[WHAT IS EXPECTED]:
Format every line of the data below as a Markdown table with the columns "No." and "Line", numbering the rows and skipping blank lines. Leave the pictures out.

[MATERIAL PROVIDED]:

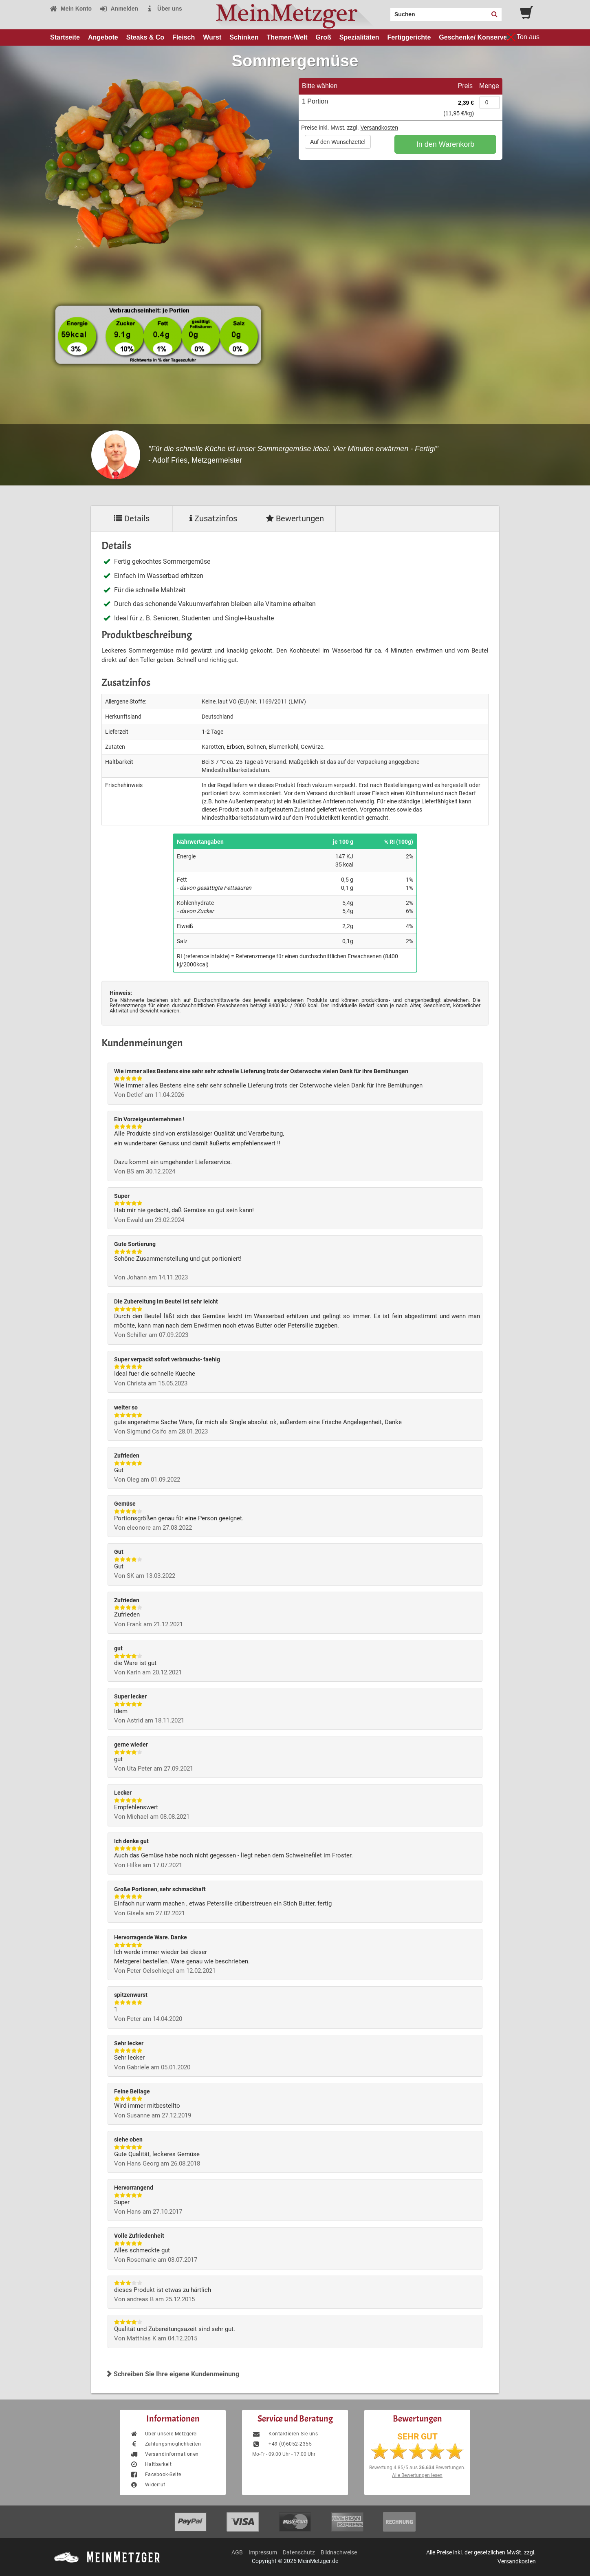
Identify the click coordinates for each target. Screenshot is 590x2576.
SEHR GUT (417, 2436)
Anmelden (118, 8)
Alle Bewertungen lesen (417, 2475)
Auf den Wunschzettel (337, 142)
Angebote (103, 37)
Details (132, 518)
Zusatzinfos (213, 518)
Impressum (263, 2552)
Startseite (65, 37)
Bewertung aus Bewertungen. (417, 2467)
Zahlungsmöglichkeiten (165, 2444)
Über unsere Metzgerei (164, 2434)
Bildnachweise (339, 2552)
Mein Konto (70, 8)
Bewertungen (295, 518)
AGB (237, 2552)
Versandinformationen (164, 2454)
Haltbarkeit (151, 2464)
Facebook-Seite (155, 2474)
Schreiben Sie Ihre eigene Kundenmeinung (172, 2374)
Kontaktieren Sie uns (285, 2434)
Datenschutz (299, 2552)
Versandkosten (379, 127)
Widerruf (147, 2485)
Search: (385, 11)
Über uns (164, 8)
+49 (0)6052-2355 (282, 2444)
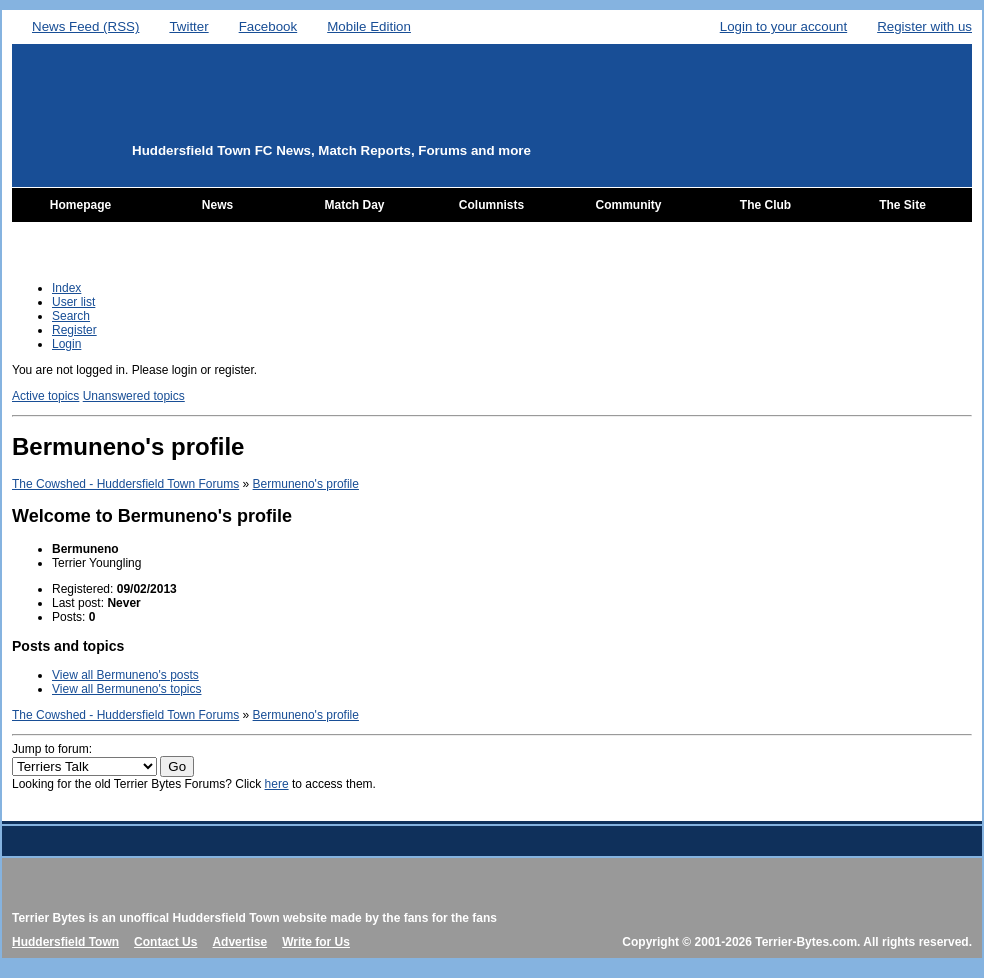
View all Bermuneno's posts (125, 675)
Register (74, 330)
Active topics (45, 396)
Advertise (239, 942)
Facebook (268, 26)
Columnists (491, 205)
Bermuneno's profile (306, 484)
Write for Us (316, 942)
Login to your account (783, 26)
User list (73, 302)
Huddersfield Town (65, 942)
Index (66, 288)
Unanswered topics (134, 396)
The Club (765, 205)
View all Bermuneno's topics (126, 689)
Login (66, 344)
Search (71, 316)
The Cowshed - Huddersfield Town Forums (125, 484)
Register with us (924, 26)
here (277, 784)
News (217, 205)
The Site (902, 205)
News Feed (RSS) (85, 26)
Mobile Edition (369, 26)
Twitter (188, 26)
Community (629, 205)
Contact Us (165, 942)
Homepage (80, 205)
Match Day (354, 205)
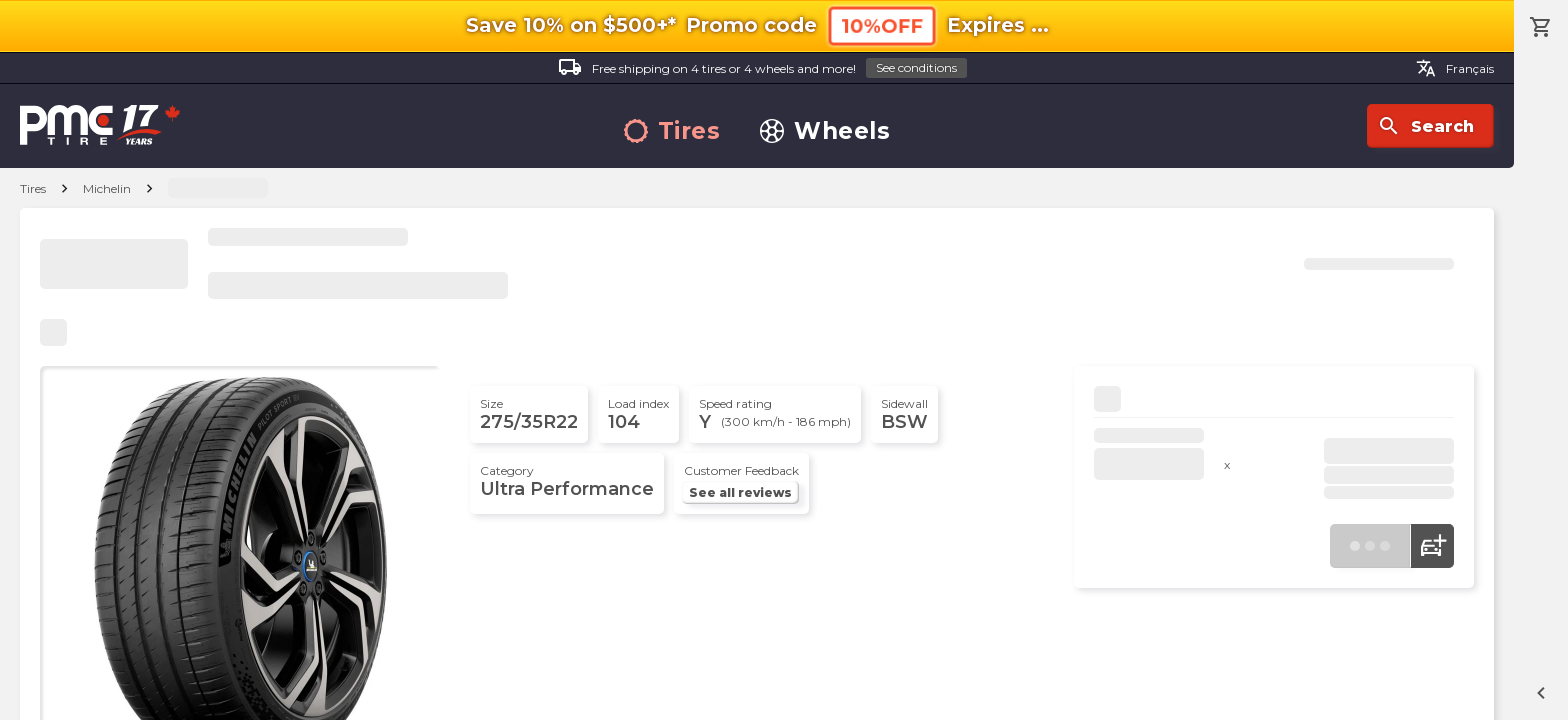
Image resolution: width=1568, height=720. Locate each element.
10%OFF (881, 26)
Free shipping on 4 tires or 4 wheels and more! (762, 68)
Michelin (107, 188)
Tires (672, 131)
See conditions (916, 67)
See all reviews (740, 492)
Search (1425, 126)
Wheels (825, 131)
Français (1455, 68)
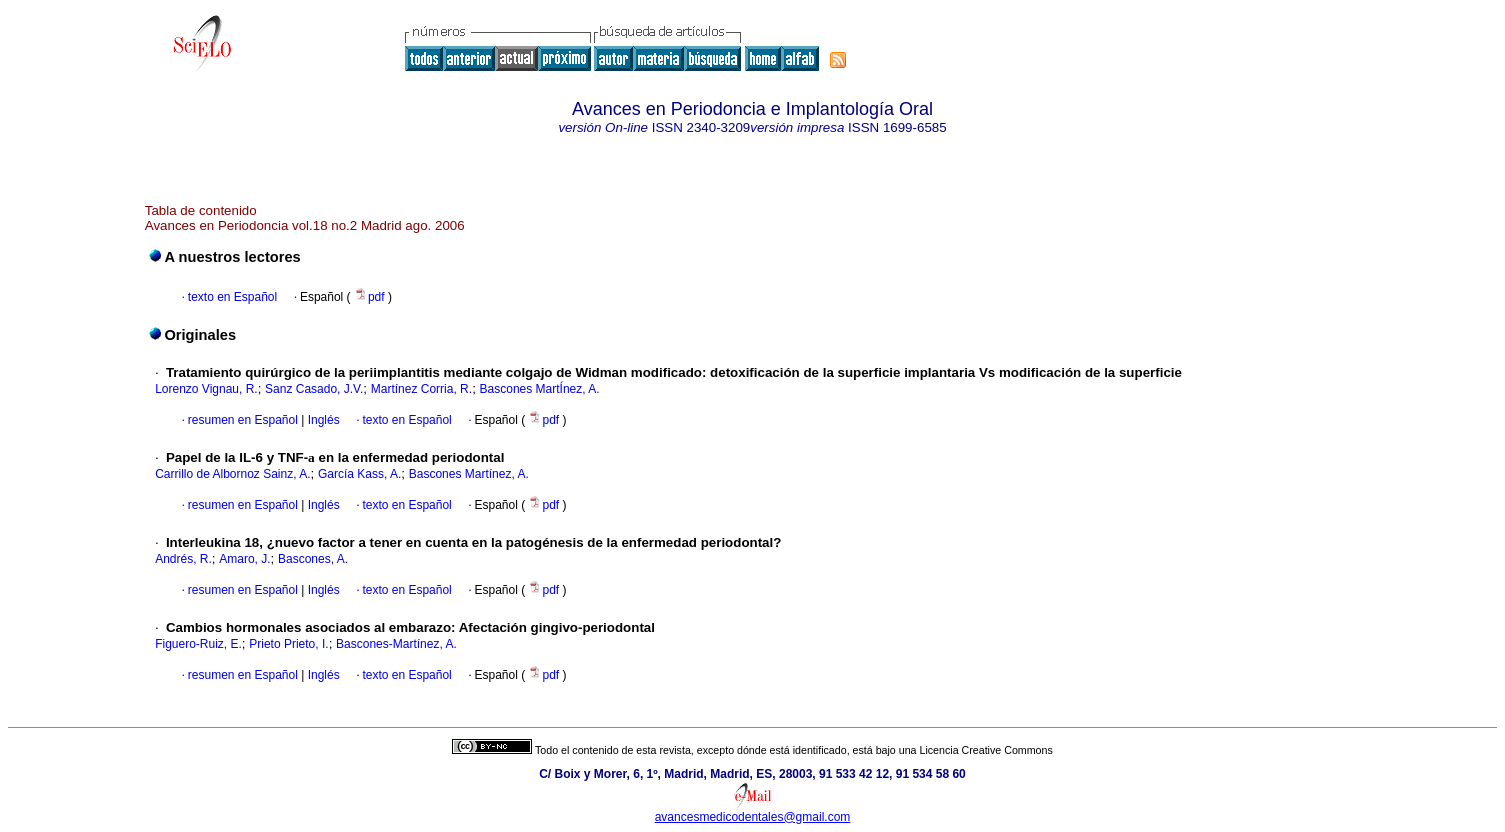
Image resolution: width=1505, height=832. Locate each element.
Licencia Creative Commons (986, 750)
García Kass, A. (359, 474)
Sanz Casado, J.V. (314, 389)
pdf (371, 297)
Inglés (321, 420)
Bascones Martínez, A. (469, 474)
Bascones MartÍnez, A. (540, 389)
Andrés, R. (183, 559)
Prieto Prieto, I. (288, 644)
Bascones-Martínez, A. (396, 644)
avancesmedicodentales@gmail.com (753, 817)
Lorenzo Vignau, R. (206, 389)
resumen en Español (243, 420)
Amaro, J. (244, 559)
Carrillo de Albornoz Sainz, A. (232, 474)
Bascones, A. (313, 559)
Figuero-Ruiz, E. (198, 644)
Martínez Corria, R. (421, 389)
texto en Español (232, 297)
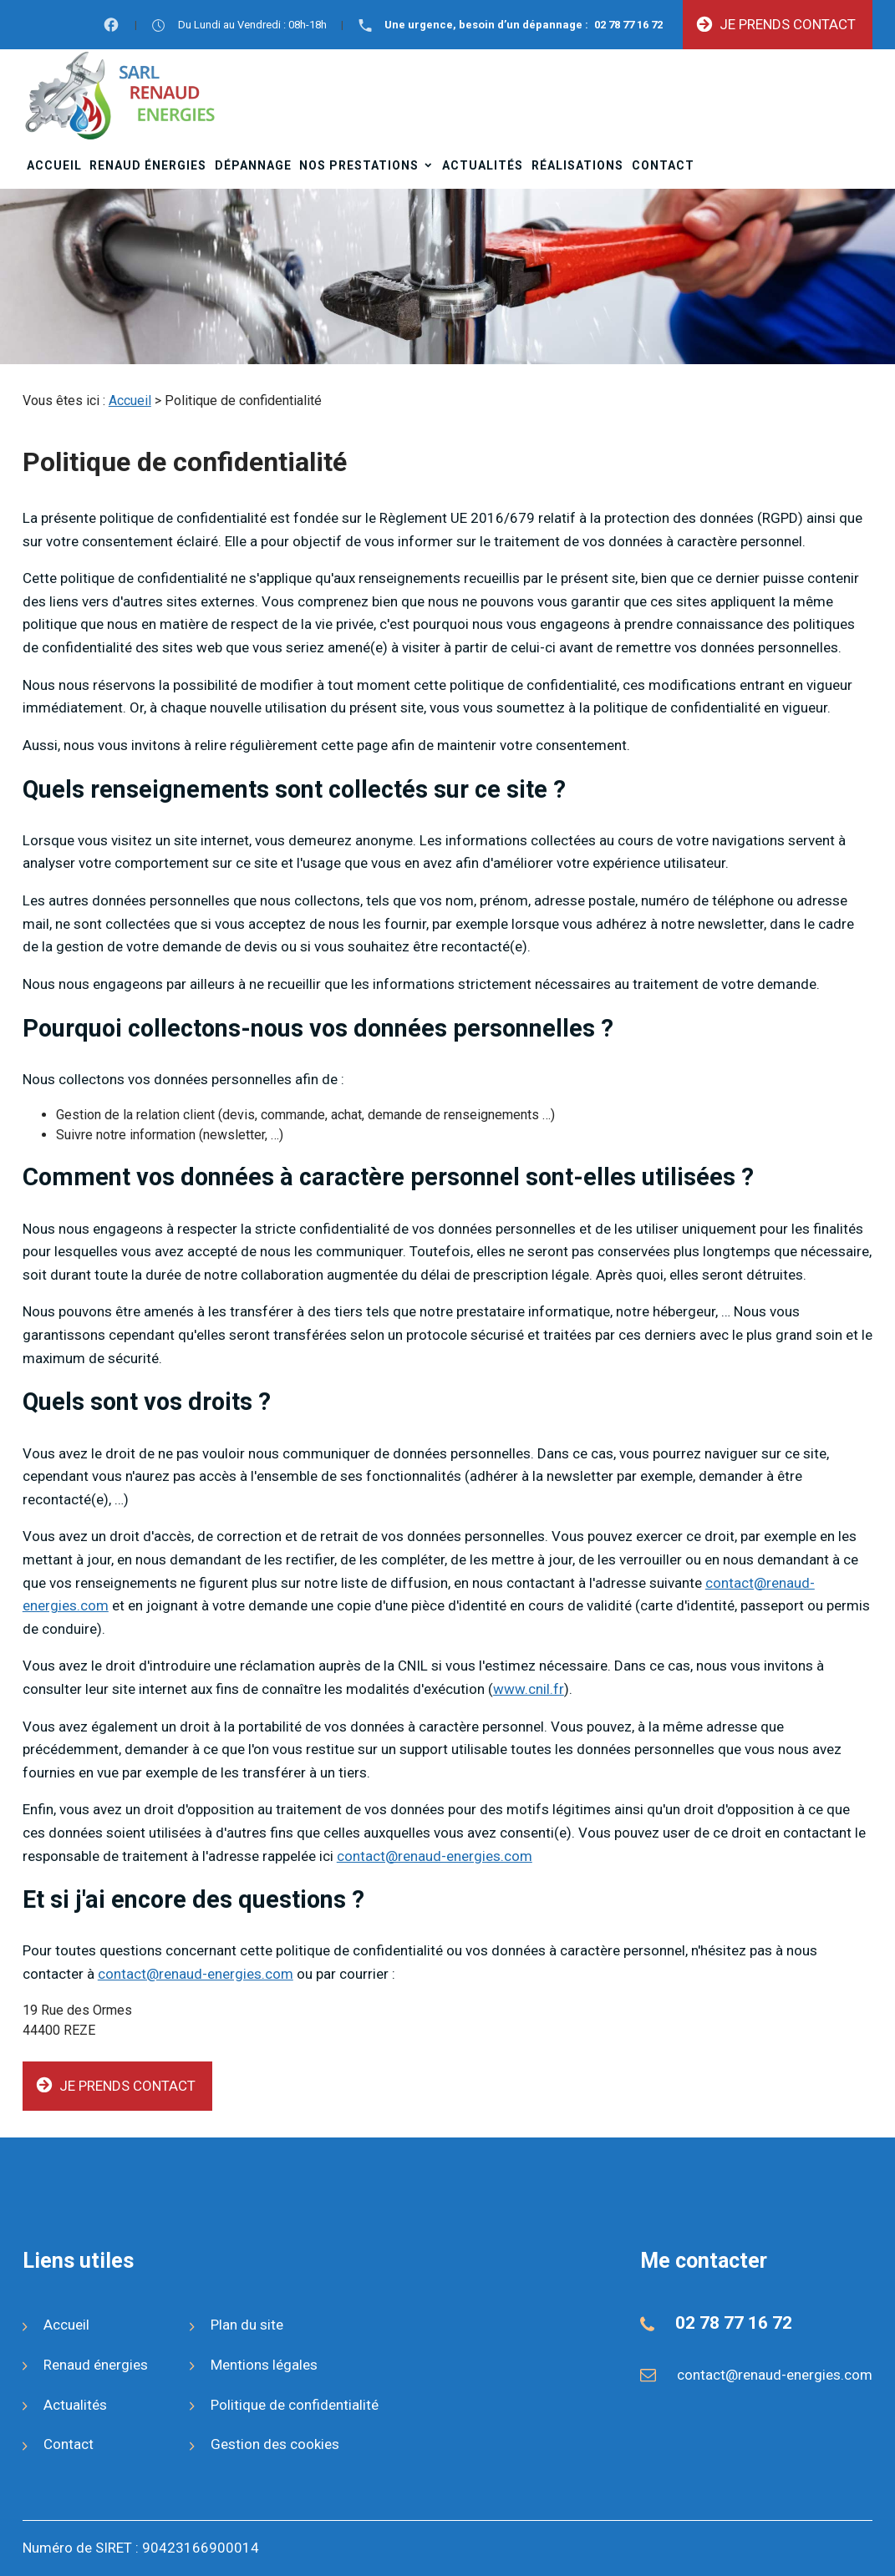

[TASK RESULT]:
| No. | Line |
|---|---|
| 1 | Identify the click coordinates for each target. Screenshot is 590x2576. |
| 2 | SEHR GUT (417, 2436) |
| 3 | Anmelden (118, 8) |
| 4 | Alle Bewertungen lesen (417, 2475) |
| 5 | Auf den Wunschzettel (337, 142) |
| 6 | Angebote (103, 37) |
| 7 | Details (132, 518) |
| 8 | Zusatzinfos (213, 518) |
| 9 | Impressum (263, 2552) |
| 10 | Startseite (65, 37) |
| 11 | Bewertung aus Bewertungen. (417, 2467) |
| 12 | Zahlungsmöglichkeiten (165, 2444) |
| 13 | Über unsere Metzgerei (164, 2434) |
| 14 | Bildnachweise (339, 2552) |
| 15 | Mein Konto (70, 8) |
| 16 | Bewertungen (295, 518) |
| 17 | AGB (237, 2552) |
| 18 | Versandinformationen (164, 2454) |
| 19 | Haltbarkeit (151, 2464) |
| 20 | Facebook-Seite (155, 2474) |
| 21 | Schreiben Sie Ihre eigene Kundenmeinung (172, 2374) |
| 22 | Kontaktieren Sie uns (285, 2434) |
| 23 | Datenschutz (299, 2552) |
| 24 | Versandkosten (379, 127) |
| 25 | Widerruf (147, 2485) |
| 26 | Search: (385, 11) |
| 27 | Über uns (164, 8) |
| 28 | +49 (0)6052-2355 (282, 2444) |
| 29 | View all Bermuneno's posts (125, 675) |
| 30 | Register (74, 330) |
| 31 | Active topics (45, 396) |
| 32 | Advertise (239, 942) |
| 33 | Facebook (268, 26) |
| 34 | Columnists (491, 205) |
| 35 | Bermuneno's profile (306, 484) |
| 36 | Write for Us (316, 942) |
| 37 | Login to your account (783, 26) |
| 38 | User list (73, 302) |
| 39 | Huddersfield Town (65, 942) |
| 40 | Index (66, 288) |
| 41 | Unanswered topics (134, 396) |
| 42 | The Club (765, 205) |
| 43 | View all Bermuneno's topics (126, 689) |
| 44 | Login (66, 344) |
| 45 | Search (71, 316) |
| 46 | The Cowshed - Huddersfield Town Forums (125, 484) |
| 47 | Register with us (924, 26) |
| 48 | here (277, 784) |
| 49 | News (217, 205) |
| 50 | The Site (902, 205) |
| 51 | News Feed (RSS) (85, 26) |
| 52 | Mobile Edition (369, 26) |
| 53 | Twitter (188, 26) |
| 54 | Community (629, 205) |
| 55 | Contact Us (165, 942) |
| 56 | Homepage (80, 205) |
| 57 | Match Day (354, 205) |
| 58 | Image resolution: width=1568, height=720. Locate each element. |
| 59 | 10%OFF (881, 26) |
| 60 | Free shipping on 4 tires or 4 wheels and more! (762, 68) |
| 61 | Michelin (107, 188) |
| 62 | Tires (672, 131) |
| 63 | See conditions (916, 67) |
| 64 | See all reviews (740, 492) |
| 65 | Search (1425, 126) |
| 66 | Wheels (825, 131) |
| 67 | Français (1455, 68) |
| 68 | Image resolution: width=1505, height=832. Locate each element. |
| 69 | Licencia Creative Commons (986, 750) |
| 70 | García Kass, A. (359, 474) |
| 71 | Sanz Casado, J.V. (314, 389) |
| 72 | pdf (371, 297) |
| 73 | Inglés (321, 420) |
| 74 | Bascones Martínez, A. (469, 474) |
| 75 | Bascones MartÍnez, A. (540, 389) |
| 76 | Andrés, R. (183, 559) |
| 77 | Prieto Prieto, I. (288, 644) |
| 78 | Bascones-Martínez, A. (396, 644) |
| 79 | avancesmedicodentales@gmail.com (753, 817) |
| 80 | Lorenzo Vignau, R. (206, 389) |
| 81 | resumen en Español (243, 420) |
| 82 | Amaro, J. (244, 559) |
| 83 | Carrillo de Albornoz Sainz, A. (232, 474) |
| 84 | Bascones, A. (313, 559) |
| 85 | Figuero-Ruiz, E. (198, 644) |
| 86 | Martínez Corria, R. (421, 389) |
| 87 | texto en Español (232, 297) |